In a word, yes. How you classify an occurrence will dictate your response—and thus how well you can minimize the monetary, regulatory, and reputational risks to you, your company, and the customers you serve.


Is RADAR certified with the EU/US Privacy Shield, and expected to comply with upcoming GDPR breach notification laws once they are enforceable (May 2018)?

RADAR has been certified under the EU/US Privacy Shield framework. RADAR’s resource library offers regulatory overviews of data protection laws in each EU member state as well as the GDPR. Development efforts are underway to incorporate GDPR into RADAR’s patented breach guidance engine for automated incident risk assessment. Planned availability of GDPR risk assessment is well in advance of GDPR’s enforcement date of May 25, 2018.

How is the data center physically secured?

Our data centers are managed by a third-party that provides secure infrastructure and services — from the host operating system and virtualization layer to the physical security of the facilities in which the services operate. These parts of the system can be validated through certifications and reports (e.g. SOC reports, ISO 27001 certification, PCI assessments, etc.) and are available upon request.

What is your basic scalability philosophy? Do you generally scale horizontally or vertically?
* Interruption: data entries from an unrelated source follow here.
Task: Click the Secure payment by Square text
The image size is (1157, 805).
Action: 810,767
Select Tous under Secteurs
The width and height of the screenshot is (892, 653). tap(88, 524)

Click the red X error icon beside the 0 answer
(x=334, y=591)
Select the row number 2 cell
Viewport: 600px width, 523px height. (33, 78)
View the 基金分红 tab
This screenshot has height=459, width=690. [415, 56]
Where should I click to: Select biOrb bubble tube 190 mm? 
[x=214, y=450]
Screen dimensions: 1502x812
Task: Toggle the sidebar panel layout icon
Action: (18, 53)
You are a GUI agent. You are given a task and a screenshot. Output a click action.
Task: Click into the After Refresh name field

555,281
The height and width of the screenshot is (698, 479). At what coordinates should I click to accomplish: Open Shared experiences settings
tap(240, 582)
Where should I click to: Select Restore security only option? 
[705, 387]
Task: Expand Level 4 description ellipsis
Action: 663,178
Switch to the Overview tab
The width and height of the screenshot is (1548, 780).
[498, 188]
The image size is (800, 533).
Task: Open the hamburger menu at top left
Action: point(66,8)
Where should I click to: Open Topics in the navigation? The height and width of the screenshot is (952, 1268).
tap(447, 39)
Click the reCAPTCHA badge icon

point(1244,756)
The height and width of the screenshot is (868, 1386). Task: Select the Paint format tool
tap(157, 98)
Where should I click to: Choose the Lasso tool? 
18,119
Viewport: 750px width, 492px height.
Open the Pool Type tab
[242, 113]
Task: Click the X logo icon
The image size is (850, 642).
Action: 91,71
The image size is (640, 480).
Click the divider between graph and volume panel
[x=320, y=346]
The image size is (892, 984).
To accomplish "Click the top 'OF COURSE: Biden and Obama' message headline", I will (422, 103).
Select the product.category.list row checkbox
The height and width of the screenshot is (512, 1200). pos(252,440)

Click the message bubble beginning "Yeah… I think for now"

RADAR is designed to scale based on usage and to prevent system outages based on any single point of failure. We can scale both horizontally and vertically depending on the layer in which the demand is exceeding supply, and the consistency of that demand.

What monitoring processes are used to track system deterioration, system usage and unauthorized access?

RADAR is monitored by several systems for health and usage, including a third-party service for uptime and availability, server performance and health monitoring, and internal application logging and alerting.

Do you conduct penetration testing of RADAR?

Yes, an independent qualified third-party vendor conducts periodic penetration tests to further ensure security of the RADAR application and infrastructure against known and emerging vulnerabilities.

Describe data integrity safeguards written into the software.

The integrity of data is guarded by a combination of specific business rules (constraints during the writing, transformation, and reading of data) at various levels (attribute, tuple, entity and inter-entity). These rules ensure data quality and consistency during transactional operations.

How is client data segregated?

We separate client data by designating unique client account and registration identifiers and associated access control mechanisms. Attachments and documents are encrypted and stored in segregated document stores.

How is data encrypted, both at rest and in transit?

The database is encrypted at rest using industry standard 256-bit Advanced Encryption Standard (AES) encryption. Data transfers are encrypted using 128-bit or 256-bit Transport Layer Security (TLS) technology.

Please describe your disaster recovery procedures.

RADAR is a SaaS application that runs on multiple dedicated servers. The infrastructure configuration is designed to eliminate any single point of failure. This includes replicated databases running in separate availability zones with hourly and daily backups.